By Mark Shenk
Oct. 14 (Bloomberg) -- Crude oil rose for a second day, rebounding from last week's 17 percent plunge, as governments in the U.S. and Europe acted to stem the worst financial crisis since the 1930s.
Oil followed stock markets higher after the Federal Reserve led a push by central banks to flood the financial system with dollars to restore confidence. The International Energy Agency last week said global oil demand this year will grow at the slowest pace since 1993 as economies slide into a recession.
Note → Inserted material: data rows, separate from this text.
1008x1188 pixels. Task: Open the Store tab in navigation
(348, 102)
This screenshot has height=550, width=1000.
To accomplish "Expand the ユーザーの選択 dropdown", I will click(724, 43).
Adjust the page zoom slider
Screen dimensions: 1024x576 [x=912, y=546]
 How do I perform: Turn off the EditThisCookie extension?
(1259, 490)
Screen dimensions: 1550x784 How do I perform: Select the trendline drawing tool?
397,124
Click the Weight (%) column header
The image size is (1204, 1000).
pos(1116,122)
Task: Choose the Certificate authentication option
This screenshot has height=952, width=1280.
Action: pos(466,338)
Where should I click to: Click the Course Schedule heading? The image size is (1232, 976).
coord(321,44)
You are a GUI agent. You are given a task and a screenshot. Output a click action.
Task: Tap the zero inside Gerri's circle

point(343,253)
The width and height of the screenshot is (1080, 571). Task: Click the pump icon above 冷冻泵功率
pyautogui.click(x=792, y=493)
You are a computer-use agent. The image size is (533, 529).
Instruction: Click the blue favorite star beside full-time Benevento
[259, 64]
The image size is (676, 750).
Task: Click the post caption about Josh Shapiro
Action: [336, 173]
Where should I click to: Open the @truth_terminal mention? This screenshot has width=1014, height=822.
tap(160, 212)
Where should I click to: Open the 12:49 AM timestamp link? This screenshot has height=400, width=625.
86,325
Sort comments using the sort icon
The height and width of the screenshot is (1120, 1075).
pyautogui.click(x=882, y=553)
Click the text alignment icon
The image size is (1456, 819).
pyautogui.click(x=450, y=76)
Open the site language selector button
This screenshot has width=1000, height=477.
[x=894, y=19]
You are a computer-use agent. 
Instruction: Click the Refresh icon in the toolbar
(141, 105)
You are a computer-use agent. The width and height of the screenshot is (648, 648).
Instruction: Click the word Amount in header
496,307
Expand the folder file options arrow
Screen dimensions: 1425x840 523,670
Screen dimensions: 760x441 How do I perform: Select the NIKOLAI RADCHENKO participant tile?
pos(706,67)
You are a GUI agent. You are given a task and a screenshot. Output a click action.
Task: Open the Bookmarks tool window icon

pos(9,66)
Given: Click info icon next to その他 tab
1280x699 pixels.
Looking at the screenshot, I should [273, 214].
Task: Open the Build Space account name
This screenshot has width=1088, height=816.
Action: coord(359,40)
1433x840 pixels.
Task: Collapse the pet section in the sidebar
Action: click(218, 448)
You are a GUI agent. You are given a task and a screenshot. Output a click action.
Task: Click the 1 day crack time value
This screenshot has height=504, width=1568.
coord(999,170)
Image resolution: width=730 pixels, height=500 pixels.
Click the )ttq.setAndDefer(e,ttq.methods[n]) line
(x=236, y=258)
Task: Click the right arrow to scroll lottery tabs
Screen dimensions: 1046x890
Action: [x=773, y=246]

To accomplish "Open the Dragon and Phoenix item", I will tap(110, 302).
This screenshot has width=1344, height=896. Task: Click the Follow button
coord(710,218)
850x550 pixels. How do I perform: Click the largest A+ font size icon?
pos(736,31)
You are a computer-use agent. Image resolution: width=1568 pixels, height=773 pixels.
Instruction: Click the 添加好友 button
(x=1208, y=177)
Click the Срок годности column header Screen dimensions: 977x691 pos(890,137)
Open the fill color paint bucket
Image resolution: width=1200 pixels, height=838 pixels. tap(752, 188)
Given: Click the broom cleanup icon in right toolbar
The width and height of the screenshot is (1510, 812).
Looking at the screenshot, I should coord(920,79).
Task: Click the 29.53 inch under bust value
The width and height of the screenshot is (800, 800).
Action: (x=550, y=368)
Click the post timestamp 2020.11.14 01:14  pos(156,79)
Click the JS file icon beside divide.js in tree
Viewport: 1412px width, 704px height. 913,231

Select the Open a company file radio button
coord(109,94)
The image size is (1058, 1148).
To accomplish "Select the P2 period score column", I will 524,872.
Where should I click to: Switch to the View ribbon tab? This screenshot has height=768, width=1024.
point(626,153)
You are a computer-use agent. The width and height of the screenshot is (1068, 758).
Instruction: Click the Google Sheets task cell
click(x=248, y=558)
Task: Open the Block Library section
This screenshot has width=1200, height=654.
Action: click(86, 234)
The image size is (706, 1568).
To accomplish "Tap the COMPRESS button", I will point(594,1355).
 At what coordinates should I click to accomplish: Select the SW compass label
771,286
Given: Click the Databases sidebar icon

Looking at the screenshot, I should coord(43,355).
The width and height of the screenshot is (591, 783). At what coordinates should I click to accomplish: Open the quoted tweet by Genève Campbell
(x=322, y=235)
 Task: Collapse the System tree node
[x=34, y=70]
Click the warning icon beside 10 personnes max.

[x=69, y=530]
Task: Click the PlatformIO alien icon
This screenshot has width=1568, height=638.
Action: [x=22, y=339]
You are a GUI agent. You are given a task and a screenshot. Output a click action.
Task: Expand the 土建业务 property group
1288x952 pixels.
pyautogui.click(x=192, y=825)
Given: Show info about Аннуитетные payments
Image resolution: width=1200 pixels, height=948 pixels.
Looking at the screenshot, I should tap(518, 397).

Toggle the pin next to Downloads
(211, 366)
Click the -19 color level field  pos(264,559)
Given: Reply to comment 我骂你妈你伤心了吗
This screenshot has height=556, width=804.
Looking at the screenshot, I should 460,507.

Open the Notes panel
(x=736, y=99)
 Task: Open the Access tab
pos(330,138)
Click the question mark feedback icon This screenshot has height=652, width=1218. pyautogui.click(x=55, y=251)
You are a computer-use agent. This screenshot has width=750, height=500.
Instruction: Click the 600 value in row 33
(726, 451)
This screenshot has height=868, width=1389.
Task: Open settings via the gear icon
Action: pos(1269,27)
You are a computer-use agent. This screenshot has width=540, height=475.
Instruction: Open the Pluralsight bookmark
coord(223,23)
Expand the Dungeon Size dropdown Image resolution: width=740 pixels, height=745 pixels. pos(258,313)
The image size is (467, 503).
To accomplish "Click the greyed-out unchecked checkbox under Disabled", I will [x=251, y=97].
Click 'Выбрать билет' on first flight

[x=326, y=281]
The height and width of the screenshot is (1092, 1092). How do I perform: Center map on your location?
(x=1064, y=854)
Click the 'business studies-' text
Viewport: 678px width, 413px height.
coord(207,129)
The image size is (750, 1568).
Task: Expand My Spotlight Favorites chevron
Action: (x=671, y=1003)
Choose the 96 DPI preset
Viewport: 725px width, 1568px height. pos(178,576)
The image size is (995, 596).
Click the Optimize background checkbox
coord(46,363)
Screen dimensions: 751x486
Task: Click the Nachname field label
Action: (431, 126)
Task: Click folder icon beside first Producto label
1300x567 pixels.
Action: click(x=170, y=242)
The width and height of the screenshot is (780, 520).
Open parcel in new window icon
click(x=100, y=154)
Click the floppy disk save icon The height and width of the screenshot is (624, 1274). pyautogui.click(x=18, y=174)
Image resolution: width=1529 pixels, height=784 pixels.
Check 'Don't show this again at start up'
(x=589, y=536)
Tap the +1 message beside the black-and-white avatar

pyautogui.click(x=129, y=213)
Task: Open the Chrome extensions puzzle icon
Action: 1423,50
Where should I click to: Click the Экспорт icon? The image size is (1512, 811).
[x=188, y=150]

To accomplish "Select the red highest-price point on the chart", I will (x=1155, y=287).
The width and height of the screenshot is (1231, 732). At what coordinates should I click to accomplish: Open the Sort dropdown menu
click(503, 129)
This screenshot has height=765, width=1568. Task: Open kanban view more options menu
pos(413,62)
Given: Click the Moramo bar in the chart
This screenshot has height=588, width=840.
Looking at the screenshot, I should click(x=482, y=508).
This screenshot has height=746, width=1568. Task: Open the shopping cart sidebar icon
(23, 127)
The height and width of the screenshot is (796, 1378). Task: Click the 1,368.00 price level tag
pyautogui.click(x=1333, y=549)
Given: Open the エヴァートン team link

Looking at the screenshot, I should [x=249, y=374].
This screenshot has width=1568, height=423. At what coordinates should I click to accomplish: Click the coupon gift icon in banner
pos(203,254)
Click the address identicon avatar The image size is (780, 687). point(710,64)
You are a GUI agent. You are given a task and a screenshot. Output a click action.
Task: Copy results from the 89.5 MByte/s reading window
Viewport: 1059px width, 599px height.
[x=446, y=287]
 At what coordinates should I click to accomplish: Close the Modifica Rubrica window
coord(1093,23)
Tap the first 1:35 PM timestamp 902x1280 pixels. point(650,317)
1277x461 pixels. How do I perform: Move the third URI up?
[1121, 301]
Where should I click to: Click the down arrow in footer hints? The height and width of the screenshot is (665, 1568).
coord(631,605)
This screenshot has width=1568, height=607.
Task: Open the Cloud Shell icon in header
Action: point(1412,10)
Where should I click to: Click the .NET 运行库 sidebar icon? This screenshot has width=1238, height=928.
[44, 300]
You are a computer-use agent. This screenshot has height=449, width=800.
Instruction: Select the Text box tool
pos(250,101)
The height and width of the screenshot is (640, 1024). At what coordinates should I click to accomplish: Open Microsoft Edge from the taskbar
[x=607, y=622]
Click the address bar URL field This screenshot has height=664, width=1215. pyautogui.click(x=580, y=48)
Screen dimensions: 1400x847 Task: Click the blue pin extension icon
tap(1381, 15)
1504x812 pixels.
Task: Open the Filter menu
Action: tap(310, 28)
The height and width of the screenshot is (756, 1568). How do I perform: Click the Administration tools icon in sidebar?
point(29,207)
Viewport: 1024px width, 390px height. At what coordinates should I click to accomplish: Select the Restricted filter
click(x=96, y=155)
``We've moved from a complete lack of confidence to a modicum of confidence, which is allowing energy markets to rebound,'' said John Kilduff, senior vice president of risk management at MF Global Inc. in New York. ``The economic action of the weekend won't be enough to ease the recessionary outlook, helping to keep a lid on prices.''
Crude oil for November delivery rose $1.05, or 1.3 percent, to $82.24 a barrel at 9:30 a.m. Sydney time on the New York Mercantile Exchange. Prices, which are down 2.1 percent from a year ago, have dropped 44 percent from the record $147.27 a barrel reached on July 11.
Futures climbed $3.49, or 4.5 percent, to $81.19 a barrel yesterday, the biggest one-day percentage increase since Sept. 22.
Stocks rallied worldwide as the MSCI World Index rebounded from its worst week on record, and the euro rose against the dollar because of the efforts to support the financial system.
`Restoration of Optimism'
``The restoration of optimism in markets in general has spread to commodities,'' said Michael Lynch, president of Strategic Energy & Economic Research in Winchester, Massachusetts. ``Traders are thinking that demand will not be as stricken as they feared last week.''
Raymond James & Associates Inc. cut its forecast for crude oil prices for the fourth quarter and for 2009. Oil in New York will average $95 a barrel this quarter, down from a forecast of $120, Raymond James analysts, including Marshall Adkins in Houston, wrote in a note yesterday. Oil will average $90 a barrel in 2009, down from the previous forecast of $130.
Natixis Bleichroeder Inc. cut its forecast for oil prices in the fourth quarter to $75 a barrel from $130 and its 2009 projection to $80 a barrel from $142.50, according to Houston- based analysts Roger Read and Jeff Spittel.
``There is very much a financial focus here in the energy markets,'' said Tim Evans, an energy analyst for Citi Futures Perspective in New York. ``Prices plunged last week because people were worried about the banking sector, the falling stock market,'' and a recession. Strength in the stock market ``is allowing oil to rebound.''
Recession Concerns
New York oil futures dropped 17 percent last week, the biggest one-week decline since the U.S.-led invasion of Iraq in March 2003. Copper, nickel and aluminum also decreased as equity markets plunged and the International Monetary Fund warned the world was on the cusp of a recession.
Brent crude oil for November settlement rose $3.37, or 4.5 percent, to settle at $77.46 a barrel yesterday on London's ICE Futures Europe exchange.
To contact the reporter on this story: Mark Shenk in New York at mshenk1@bloomberg.net.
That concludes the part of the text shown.